Canberra cyclist Paul Crake will be home in Australia for Christmas and will be admitted to a spinal...

Canberra cyclist Paul Crake will be home in Australia for Christmas and will be admitted to a spinal care unit in Australia to continue his rehabilitation after undergoing surgery for injuries he suffered in a race crash on November 11 in New Zealand. Crake was one of five cyclists crashing during the eighth stage of the Powernet Tour of Southland and sustained severe injuries to his spine, lungs and ribs.

"I'm really looking forward to being back in Australia for Christmas," said the 29 year-old from his room in the Burwood Spinal Unit in Christchurch, adding that he has been overwhelmed by the messages of support he has received from around the world.

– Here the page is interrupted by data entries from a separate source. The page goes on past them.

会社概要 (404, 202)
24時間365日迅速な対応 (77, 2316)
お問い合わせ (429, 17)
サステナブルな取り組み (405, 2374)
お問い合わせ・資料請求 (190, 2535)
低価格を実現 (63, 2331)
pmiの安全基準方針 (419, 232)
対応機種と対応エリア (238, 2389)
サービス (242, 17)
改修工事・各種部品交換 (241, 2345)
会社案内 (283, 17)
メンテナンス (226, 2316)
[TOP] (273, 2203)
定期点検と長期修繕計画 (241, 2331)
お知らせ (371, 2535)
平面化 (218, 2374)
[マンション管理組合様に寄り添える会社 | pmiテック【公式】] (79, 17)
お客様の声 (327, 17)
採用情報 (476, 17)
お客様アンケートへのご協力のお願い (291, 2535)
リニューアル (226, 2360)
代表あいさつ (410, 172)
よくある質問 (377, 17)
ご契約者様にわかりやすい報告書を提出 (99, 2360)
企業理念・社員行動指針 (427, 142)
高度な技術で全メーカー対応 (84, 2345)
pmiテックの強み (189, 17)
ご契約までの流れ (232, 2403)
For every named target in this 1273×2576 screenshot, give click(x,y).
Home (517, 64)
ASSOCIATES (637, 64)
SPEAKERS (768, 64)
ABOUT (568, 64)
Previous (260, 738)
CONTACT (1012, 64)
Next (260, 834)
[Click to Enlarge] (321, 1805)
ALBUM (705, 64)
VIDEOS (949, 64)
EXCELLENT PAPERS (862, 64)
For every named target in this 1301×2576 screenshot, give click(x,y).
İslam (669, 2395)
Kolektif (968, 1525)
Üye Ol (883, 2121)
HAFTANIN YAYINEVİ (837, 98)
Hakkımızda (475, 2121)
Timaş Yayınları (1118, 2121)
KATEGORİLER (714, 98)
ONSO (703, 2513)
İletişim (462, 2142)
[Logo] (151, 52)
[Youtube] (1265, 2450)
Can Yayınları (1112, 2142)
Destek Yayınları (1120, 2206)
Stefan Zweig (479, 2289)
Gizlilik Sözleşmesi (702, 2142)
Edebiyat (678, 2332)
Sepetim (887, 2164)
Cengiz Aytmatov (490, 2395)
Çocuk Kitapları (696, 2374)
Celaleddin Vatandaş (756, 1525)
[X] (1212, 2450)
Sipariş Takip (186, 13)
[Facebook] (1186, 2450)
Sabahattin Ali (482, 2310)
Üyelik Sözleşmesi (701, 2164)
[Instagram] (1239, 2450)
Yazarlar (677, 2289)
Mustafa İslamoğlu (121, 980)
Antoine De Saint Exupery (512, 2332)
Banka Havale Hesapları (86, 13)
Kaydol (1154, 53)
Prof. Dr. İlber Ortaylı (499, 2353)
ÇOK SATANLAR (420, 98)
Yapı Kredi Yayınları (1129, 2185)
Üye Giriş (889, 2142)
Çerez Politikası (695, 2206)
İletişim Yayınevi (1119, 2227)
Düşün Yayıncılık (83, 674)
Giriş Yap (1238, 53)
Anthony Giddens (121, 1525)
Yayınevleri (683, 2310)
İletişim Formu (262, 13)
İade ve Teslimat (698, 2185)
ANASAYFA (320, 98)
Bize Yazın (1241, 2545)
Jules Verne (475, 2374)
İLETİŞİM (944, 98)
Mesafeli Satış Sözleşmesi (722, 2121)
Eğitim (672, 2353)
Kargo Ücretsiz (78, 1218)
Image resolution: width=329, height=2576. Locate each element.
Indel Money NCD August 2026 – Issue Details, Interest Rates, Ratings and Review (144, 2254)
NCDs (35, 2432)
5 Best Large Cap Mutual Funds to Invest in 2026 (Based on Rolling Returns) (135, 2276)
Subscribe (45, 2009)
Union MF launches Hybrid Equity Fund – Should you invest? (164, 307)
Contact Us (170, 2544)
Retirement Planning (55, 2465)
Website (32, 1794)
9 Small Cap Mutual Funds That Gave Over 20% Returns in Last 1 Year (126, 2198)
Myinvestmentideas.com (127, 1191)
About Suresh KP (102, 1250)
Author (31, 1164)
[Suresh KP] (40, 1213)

"I would like to thank all those people for showing their concern and sending me very positive thoughts," he said. "It means so much to me to receive the supporting emails and letters and that's a big part of what keeps me positive. I have received cards and emails from people I've never met before from around the world and it's really heartening.

"The continual support is really helping me keep my optimism and keep the battle going," said Crake. "I'm coming to terms with the accident now and trying to work through what's happened. I'm trying to keep my mindset positive and most of the time I have an optimistic outlook because my intention is to get out of the wheelchair.

"The doctors can't specifically say yes or no and there have been people in a lot worse condition than me who have recovered fully and that provides inspiration for me."

Crake is fully focussed on his recovery and doctors say he is well ahead of schedule in terms of what he is able to do. He is already spending up to seven hours a day in a wheelchair and working twice a day on strength and mobility exercises with the physiotherapists in the gym.

"The crash caused severe trauma to his spine and doctors say it will be six to eight weeks before the swelling subsides and the spine settles so they can see exactly what the damage is," said his father Peter Crake who, along with wife Elizabeth, is in Christchurch with their son. Crake's partner Daniela Zanon flew into Christchurch on Monday from her home in Bolzano in the north of Italy.

"Daniela had been due to arrive on Sunday but her train to Vienna (Airport) was delayed by a freight train breakdown on the line so she missed the flight," said Peter Crake. "Paul was very, very pleased to see her and she is spending all her time with him in the spinal unit."